SS: I’m just givin’ him a little bit of love.

KH: We appreciate those facts.

You're welcome. Right back at you for the condescension. That's only worth a 7-seed?

SS: Now for your votes.

KJ: He has a great resume, but not now.

SS: [gestures to Keyshawn] So I’m taking it your vote is…

KJ: Derek Jeter, and all twenty of the… [makes “long list” gesture] …yeah.

SS: [gestures to Kirk] I’m taking it you’re vote is…

KH: Derek Jeter, in a landslide. This will be the biggest blowout, I think, of the first round.

More foreshadowing. This needs a pipe organ sting, for emphasis. (They recorded these en masse before any voting began, so they didn't anticipate the 90%-10% smackdown Tiger Woods put on Matt Leinart.)

MW: Unfair to Sid the Kid. Maybe in the future, not now. Derek Jeter is now, and maybe forever, Stuart.

KJ: I wanna read the rest of the list.


SS: Alright, he’s played two years, one year as, like, The Man, for the National Hockey League. That’s what they think. What do you think? To vote, text “WN” for “Who’s Now” to 4ESPN. That’s 43776, or log on to espn.com. Who do you think is the ultimate sports star? Derek Jeter, or Sid the Kid Crosby? Our polls are always open.

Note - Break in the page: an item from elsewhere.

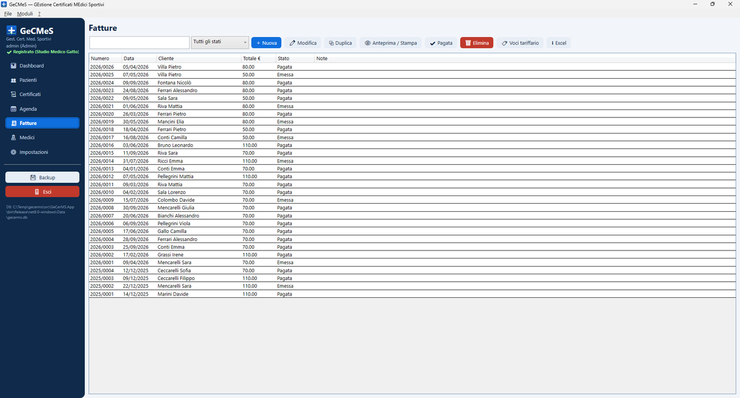The height and width of the screenshot is (398, 740).
Task: Click the invoice search field
Action: (139, 43)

Well, the polls have closed. The results:

Derek Jeter: 63.8%

Sidney Crosby: 36.2%

Not quite the predicted landslide, but close. Or is it? Don't forget, Keyshawn, Kirk, and Wilbon accounted for 30% of the results, so if we subtract 30% from the total, then divide by 70%, ( ($final_percent – ($panel_votes * 10)) / 0.7 ) we can get the actual internet vote:

Sidney Crosby: ((36.2% – 0) / 0.7) = 51.7%

Derek Jeter: ((63.8% – 30) / 0.7) = 48.3%

Oh, my.

Oh, my goodness.

Did the general public, who ESPN insists doesn't have any hockey fans, just prefer Sidney Crosby to the captain of the New York Yankees?

Yes they did. Guess what?

They also voted for mixed martial arts fighter Chuck Liddell (#5) over Dale Earnhardt, Jr. (#4), 54.7% to 45.3%.

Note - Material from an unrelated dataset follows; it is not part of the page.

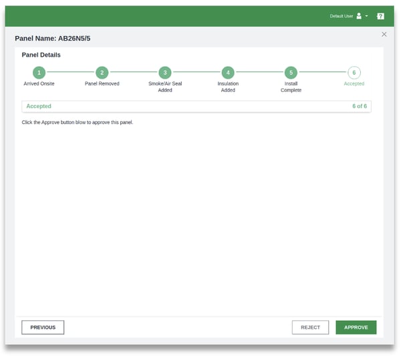This screenshot has height=357, width=401.
Task: Click the green Accepted step label
Action: pos(354,84)
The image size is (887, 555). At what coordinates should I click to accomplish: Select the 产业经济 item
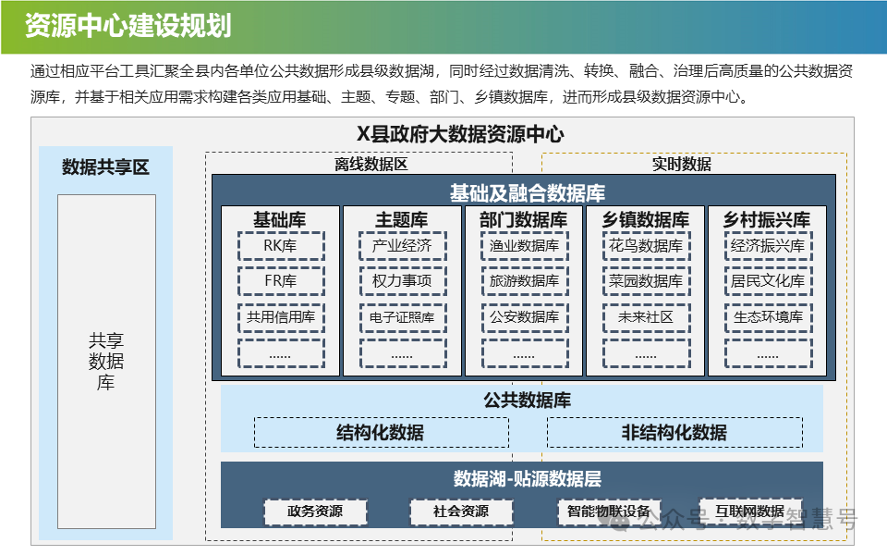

They also voted for Barcelona midfielder Ronaldinho (#6) over Laker Kobe Bryant (#3), 56% to 44%.

They also voted for Barry Bonds (#5) over Jeff Gordon (#4), 54% to 46%.

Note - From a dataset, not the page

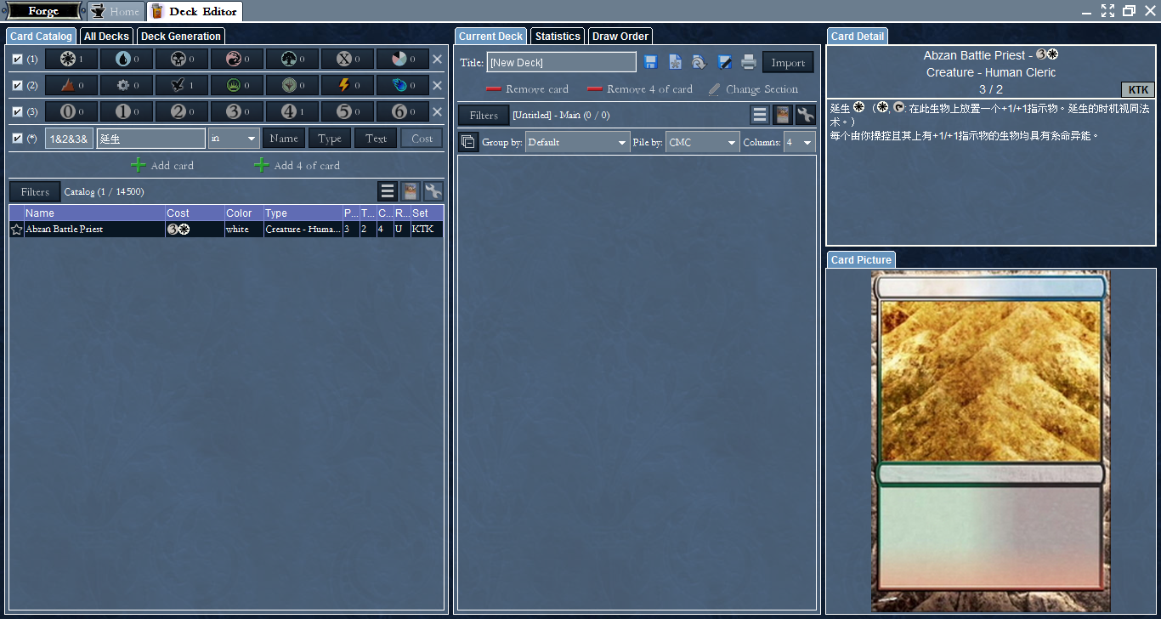Toggle the black skull mana filter
Viewport: 1161px width, 619px height.
(x=182, y=60)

Maybe this is why ESPN is only showing the grand totals, not the internet vote. Because a full analysis of the numbers would show that ESPN is forcing readers to select an underdog by a 2/3 majority to overcome a unanimous decision by the panel.

Unanimous decisions so far: 9 out of 13, counting tonight's open poll, Bridget Monahan's baby daddy vs. Big Papi.

So it looks like the "Who's Now" competition, which was designed to reinforce ESPN's preferred sports celebrities in the first place, is also designed to prevent the general public from deviating from those preferences, except in the most extraordinary of circumstances.

Don't let ESPN tell you that your vote counts. It doesn't.